→ Records from a data source:
----
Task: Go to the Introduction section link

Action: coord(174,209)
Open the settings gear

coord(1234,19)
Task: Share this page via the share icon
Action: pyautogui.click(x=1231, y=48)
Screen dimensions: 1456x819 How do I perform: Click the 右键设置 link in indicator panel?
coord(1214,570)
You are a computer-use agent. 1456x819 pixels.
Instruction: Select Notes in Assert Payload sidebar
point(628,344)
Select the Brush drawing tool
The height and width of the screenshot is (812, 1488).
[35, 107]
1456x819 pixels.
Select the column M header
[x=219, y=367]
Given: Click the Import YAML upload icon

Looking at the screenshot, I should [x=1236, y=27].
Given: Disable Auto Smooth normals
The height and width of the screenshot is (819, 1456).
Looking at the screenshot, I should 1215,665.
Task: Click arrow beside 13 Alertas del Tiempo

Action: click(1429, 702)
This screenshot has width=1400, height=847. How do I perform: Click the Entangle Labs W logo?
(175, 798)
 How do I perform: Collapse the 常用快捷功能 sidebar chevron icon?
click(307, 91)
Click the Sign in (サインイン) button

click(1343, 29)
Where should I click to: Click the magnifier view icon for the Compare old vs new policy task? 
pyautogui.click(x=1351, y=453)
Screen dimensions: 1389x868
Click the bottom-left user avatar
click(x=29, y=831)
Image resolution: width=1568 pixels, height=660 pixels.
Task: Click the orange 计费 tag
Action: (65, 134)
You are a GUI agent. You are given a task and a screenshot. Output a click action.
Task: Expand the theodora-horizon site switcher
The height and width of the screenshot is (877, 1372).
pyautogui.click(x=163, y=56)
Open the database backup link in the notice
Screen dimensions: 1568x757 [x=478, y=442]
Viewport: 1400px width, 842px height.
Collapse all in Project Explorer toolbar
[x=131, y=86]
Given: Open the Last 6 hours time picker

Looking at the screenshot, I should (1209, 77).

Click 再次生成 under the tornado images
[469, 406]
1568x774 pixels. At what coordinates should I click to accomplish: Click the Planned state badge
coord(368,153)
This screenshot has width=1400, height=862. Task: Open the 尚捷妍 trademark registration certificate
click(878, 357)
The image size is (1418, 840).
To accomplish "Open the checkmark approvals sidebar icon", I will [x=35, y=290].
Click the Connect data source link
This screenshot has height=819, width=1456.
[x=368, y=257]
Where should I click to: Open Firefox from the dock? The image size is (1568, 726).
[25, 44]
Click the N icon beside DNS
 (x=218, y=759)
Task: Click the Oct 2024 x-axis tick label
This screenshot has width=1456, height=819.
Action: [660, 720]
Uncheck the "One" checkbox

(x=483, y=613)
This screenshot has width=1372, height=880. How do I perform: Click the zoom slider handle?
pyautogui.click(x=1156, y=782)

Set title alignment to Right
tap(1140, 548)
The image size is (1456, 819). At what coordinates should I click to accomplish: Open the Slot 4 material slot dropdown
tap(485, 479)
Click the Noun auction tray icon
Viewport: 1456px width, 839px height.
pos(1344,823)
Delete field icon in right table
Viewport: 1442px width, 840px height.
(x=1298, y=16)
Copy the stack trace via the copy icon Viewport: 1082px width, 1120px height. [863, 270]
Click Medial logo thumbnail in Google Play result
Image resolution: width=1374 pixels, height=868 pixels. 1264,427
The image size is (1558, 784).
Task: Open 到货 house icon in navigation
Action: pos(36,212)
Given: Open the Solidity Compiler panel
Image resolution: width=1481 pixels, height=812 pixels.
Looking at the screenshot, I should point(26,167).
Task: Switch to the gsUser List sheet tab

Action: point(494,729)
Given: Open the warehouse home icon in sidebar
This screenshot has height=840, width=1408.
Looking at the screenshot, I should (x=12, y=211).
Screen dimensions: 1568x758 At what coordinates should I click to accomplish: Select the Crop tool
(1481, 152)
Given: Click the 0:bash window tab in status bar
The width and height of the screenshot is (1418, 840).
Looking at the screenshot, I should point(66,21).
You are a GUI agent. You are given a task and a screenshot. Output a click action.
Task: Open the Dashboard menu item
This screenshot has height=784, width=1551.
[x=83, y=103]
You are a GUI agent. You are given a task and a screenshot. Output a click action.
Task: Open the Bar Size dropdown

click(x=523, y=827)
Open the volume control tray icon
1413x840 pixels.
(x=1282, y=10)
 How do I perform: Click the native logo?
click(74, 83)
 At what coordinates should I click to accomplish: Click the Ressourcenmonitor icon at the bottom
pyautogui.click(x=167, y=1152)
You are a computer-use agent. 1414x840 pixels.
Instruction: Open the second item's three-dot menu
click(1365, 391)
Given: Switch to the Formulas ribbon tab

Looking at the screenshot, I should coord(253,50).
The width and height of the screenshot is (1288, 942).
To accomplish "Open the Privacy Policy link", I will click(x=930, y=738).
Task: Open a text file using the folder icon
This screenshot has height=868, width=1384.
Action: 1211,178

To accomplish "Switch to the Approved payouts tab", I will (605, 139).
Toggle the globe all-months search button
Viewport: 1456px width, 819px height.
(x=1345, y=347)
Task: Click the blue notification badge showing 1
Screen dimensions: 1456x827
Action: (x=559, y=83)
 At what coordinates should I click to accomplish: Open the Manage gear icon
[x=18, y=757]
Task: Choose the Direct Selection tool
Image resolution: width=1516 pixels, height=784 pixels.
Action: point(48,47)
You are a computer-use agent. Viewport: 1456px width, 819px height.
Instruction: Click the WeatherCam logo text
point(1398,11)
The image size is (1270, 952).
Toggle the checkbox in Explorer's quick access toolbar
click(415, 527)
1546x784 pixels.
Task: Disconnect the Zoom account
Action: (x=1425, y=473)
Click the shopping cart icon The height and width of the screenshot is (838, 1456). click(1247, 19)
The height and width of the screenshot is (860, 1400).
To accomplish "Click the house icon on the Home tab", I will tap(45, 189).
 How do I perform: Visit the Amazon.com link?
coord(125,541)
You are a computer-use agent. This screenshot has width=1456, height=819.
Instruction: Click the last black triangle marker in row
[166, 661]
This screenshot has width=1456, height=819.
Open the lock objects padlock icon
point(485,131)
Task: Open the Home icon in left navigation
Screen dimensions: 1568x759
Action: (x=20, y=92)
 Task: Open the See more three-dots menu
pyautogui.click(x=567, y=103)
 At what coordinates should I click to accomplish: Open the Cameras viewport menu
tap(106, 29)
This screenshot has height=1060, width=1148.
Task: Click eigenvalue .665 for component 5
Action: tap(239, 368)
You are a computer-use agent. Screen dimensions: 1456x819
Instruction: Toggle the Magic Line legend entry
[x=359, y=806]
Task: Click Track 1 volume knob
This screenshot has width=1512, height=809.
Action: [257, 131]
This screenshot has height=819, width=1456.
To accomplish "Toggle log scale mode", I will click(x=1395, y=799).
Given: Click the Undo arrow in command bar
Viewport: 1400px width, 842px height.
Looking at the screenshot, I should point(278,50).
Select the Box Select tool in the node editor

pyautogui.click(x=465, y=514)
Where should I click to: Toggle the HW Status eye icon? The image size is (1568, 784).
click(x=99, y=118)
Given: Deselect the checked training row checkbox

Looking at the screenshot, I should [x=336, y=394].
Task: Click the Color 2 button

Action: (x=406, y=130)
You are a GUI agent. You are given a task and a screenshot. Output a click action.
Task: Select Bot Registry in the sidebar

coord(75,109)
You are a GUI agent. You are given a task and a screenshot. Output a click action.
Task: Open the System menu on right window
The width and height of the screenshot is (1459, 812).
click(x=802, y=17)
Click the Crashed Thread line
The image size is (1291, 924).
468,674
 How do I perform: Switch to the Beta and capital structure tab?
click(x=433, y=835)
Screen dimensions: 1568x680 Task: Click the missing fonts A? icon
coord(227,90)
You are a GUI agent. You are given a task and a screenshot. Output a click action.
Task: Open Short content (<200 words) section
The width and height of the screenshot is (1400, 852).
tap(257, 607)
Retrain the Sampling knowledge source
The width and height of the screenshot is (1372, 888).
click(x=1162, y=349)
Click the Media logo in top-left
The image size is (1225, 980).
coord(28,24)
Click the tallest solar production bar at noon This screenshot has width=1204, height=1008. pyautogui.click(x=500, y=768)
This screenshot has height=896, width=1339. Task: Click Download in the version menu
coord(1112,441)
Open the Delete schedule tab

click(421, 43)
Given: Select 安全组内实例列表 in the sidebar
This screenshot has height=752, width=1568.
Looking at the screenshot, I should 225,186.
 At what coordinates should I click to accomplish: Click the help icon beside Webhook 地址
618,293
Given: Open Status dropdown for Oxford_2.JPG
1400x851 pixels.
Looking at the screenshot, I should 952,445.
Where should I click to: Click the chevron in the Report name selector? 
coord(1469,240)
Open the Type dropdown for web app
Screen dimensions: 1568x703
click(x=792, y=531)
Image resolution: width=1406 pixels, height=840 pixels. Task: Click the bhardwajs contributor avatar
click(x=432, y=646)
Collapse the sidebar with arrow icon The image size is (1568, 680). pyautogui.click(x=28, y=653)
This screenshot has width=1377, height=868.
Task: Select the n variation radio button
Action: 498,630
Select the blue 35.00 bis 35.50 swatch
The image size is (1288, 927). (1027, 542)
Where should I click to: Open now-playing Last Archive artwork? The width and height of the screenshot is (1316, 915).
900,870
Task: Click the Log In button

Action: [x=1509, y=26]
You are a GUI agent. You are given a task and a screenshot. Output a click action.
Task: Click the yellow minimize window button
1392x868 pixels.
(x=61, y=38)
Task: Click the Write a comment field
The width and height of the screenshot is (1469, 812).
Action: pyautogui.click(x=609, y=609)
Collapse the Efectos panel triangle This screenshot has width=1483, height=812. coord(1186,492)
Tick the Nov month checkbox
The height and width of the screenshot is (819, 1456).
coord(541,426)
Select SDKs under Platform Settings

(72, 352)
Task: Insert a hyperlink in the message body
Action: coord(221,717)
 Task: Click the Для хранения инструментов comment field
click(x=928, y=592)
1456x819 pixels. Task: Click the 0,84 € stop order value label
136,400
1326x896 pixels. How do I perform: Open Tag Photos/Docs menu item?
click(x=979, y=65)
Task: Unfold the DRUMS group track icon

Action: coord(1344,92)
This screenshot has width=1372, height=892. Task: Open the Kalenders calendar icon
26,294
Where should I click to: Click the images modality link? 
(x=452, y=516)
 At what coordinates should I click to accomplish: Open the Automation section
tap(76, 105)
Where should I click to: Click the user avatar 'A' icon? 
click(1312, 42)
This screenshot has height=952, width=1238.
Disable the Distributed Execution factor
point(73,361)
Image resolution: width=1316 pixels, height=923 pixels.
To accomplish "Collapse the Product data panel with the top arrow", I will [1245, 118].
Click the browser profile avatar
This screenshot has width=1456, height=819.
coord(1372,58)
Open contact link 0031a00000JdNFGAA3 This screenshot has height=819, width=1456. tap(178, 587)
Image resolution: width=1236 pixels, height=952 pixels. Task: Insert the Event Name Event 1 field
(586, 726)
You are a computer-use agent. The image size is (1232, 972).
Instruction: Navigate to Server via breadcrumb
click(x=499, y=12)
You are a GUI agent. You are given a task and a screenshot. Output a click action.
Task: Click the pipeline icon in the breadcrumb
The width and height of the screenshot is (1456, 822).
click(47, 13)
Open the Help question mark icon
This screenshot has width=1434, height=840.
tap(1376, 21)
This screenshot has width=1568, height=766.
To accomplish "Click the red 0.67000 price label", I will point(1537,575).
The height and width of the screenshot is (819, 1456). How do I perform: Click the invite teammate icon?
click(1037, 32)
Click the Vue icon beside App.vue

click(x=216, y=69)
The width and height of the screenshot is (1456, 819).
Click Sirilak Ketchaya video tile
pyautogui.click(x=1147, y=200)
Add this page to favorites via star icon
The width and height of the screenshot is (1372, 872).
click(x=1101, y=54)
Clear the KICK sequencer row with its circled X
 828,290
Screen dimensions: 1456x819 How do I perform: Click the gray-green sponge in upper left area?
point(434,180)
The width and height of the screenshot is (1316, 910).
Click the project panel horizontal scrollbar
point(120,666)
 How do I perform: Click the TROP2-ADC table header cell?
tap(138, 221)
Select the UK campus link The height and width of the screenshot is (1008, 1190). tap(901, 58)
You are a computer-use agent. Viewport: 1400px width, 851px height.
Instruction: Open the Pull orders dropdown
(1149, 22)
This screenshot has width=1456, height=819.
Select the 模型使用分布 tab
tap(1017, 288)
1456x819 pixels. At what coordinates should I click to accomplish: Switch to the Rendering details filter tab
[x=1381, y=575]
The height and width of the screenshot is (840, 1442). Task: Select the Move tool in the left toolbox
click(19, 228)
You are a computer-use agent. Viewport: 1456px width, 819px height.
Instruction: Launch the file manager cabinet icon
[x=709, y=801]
----
→ Exercise brief: Among the records above, a stretch begins at the line containing "How do I perform: Click the native logo?" and ends at the line containing "You are a computer-use agent. 1414x840". Restate that stretch word for word, and nothing else.

→ Exercise output:
 How do I perform: Click the native logo?
click(74, 83)
 At what coordinates should I click to accomplish: Click the Ressourcenmonitor icon at the bottom
pyautogui.click(x=167, y=1152)
You are a computer-use agent. 1414x840 pixels.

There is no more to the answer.